The VimpelCom settlements: a Lesson for the telecoms sector

Photo: iStock/aniaostudio

A few days ago, VimpelCom Ltd., a Russian-controlled telecommunications company headquartered in the Netherlands, announced that it had agreed to pay a whopping $795 million to settle a bribery investigation by US and Dutch authorities into its payment of bribes in Uzbekistan.

The penalties, which according to the US Department of Justice make up ‘one of the largest foreign bribery resolutions ever’, were second only to the record-breaking $1.6-billion settlement paid in 2008 by Siemens of Germany. It is the outcome of a larger investigation that also involved Swedish and Swiss authorities into allegations that VimpelCom, Mobile TeleSystems PJSC, and TeliaSonera AB had paid bribes to secure business and investment opportunities in the Central Asian nation.

Yet once the scale of this long-anticipated settlement wears off, the particulars of this sorry tale sound unfortunately all too familiar. It’s the story of yet another large telecoms firm – VimpelCom is the third largest telecoms provider in Russia and the sixth largest globally – setting off to conquer new markets where the rule of law is weak.

In a 2015 report assessing the transparency of global telecommunications firms, Transparency in Corporate Reporting – Assessing the World’s Largest Telecommunications Companies, Transparency International pointed out that the recent rapid expansion of the telecoms sector, often in markets where public governance standards are deficient, has raised the risk of corruption.

For VimpelCom it was as simple as paying bribes to a person linked to a member of the ruling family who had power over the telecoms regulatory body. Although she is not named in the US court documents, it’s been widely reported that the recipient of the illicit payments through a shell company in Gibraltar was Gulnara Karimova, daughter of the Uzbek President Islam Karimov. He has been in office for 26 years.

In this case, tens of millions of dollars channeled via shell companies started flowing through US financial institutions and were deposited in accounts in Latvia, the United Kingdom, Hong Kong, Ireland, Belgium, Luxembourg and Switzerland. Ms. Karimova, who has since been investigated for corruption, is now under house arrest.

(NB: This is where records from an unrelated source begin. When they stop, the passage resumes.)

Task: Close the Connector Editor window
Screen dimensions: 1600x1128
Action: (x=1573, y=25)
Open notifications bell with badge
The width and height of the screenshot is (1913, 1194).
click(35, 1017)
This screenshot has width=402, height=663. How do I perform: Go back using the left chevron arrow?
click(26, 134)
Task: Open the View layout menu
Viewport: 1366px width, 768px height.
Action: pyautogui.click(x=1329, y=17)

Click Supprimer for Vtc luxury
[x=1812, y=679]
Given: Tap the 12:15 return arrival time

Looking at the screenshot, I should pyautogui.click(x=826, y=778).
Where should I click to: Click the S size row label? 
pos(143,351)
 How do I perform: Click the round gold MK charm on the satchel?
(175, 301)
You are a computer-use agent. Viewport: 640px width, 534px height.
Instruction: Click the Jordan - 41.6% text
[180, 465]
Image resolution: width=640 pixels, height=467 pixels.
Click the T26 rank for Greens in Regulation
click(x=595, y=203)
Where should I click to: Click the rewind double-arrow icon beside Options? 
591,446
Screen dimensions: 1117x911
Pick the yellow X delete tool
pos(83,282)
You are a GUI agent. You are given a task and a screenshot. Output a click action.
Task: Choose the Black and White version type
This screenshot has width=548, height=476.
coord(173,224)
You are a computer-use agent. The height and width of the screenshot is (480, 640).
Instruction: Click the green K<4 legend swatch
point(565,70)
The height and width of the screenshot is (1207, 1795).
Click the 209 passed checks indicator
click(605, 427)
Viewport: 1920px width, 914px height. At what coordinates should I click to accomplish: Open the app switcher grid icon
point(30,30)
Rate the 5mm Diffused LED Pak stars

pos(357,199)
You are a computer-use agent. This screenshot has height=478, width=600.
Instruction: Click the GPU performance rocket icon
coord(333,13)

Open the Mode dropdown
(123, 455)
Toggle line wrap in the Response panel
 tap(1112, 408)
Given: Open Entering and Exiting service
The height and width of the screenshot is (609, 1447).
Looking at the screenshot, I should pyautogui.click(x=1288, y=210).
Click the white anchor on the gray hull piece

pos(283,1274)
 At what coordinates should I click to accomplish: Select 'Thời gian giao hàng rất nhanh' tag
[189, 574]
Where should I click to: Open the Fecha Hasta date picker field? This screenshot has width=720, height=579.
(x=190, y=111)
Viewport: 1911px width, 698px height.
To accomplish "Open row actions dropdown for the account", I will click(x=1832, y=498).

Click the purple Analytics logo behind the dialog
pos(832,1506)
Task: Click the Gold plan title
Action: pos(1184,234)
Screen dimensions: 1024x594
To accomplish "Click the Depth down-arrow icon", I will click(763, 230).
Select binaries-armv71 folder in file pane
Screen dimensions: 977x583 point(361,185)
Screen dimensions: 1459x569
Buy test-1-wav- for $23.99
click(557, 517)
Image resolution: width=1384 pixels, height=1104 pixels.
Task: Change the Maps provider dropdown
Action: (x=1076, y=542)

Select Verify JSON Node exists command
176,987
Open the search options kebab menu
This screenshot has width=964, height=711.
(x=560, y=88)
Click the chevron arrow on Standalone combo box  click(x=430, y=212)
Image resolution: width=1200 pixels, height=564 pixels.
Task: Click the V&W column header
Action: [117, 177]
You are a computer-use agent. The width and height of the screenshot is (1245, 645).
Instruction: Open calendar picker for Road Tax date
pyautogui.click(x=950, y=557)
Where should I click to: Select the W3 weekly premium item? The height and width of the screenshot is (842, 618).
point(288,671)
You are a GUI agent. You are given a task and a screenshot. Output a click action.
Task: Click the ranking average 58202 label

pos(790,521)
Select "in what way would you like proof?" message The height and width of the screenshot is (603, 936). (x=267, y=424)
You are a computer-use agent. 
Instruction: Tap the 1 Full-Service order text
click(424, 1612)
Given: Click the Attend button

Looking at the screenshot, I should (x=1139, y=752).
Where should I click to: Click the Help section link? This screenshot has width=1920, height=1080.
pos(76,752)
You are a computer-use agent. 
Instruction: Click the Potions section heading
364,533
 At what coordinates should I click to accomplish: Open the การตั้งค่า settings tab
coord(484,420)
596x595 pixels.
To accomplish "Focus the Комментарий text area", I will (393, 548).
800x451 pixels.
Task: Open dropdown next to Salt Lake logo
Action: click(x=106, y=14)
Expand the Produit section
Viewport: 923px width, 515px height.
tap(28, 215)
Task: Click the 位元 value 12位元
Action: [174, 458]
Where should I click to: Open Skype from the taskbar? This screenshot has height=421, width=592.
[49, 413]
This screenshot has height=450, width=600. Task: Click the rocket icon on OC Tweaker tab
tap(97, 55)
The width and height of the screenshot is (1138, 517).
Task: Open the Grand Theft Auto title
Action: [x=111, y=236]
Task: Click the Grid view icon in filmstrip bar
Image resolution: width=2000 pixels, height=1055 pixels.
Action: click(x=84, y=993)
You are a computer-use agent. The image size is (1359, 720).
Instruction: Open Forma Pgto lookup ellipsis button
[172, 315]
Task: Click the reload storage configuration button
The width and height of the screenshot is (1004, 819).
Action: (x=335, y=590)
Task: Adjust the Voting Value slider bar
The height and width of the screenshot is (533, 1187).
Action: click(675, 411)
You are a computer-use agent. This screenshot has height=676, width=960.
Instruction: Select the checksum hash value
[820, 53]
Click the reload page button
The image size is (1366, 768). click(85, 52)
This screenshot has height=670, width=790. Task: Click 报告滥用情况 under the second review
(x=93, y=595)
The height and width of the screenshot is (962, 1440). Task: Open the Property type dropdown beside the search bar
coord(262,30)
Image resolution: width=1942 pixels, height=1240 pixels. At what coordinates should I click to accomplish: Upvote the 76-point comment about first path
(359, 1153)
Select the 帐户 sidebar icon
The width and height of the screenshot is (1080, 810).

The size of VimpelCom’s settlement may have put the company in a league of its own but it is not the first scandal to hit the industry. Several other major telecoms players, China Mobile Communications, Alcatel-Lucent, Magyar Telekom and TeliaSonera have also been embroiled in bribery scandals.

The TI study, among a range of transparency criteria, evaluates the information made publicly available by the top 35 telecoms firms about their anti-corruption policies. The average score of the telecoms firms was 65 per cent in this dimension, illustrating that progress is still needed if telecoms companies are to have programmes that effectively mitigate the high risks of corruption that beset their industry. The study showed that the telecoms sector trails behind global companies regarding publicly available information, which overall scored 70 per cent as reported in a study published in 2014.

And what of VimpelCom? How did it fare in the latest report? It actually scored well above average, although this may reflect more recent efforts by the company to strengthen its anti-corruption programme as it faced the bribery allegations in court. Nevertheless, the company will have its work cut out in the coming years. As part of its settlement, VimpelCom has agreed to ‘implement rigorous internal controls, retain a compliance monitor for a term of three years and cooperate fully with the department’s ongoing investigation, including its investigation of individuals.’

Yet, company policies and systems to counter bribery and corruption are not enough. A culture of ethical behavior has to permeate an organisation and the tone must be set from the top. The US Department of Justice ruling highlights the opposite behavior at VimpelCom: ‘Rather than implement and enforce a strong anti-corruption ethic, certain VimpelCom executives sought ways to give the company plausible deniability of illegality while knowingly proceeding with corrupt business transactions.’

VimpelCom’s general counsel said in court that “the company deeply regrets its actions here, and we will make sure it never happens again.” We can only hope that the telecoms industry as a whole is listening.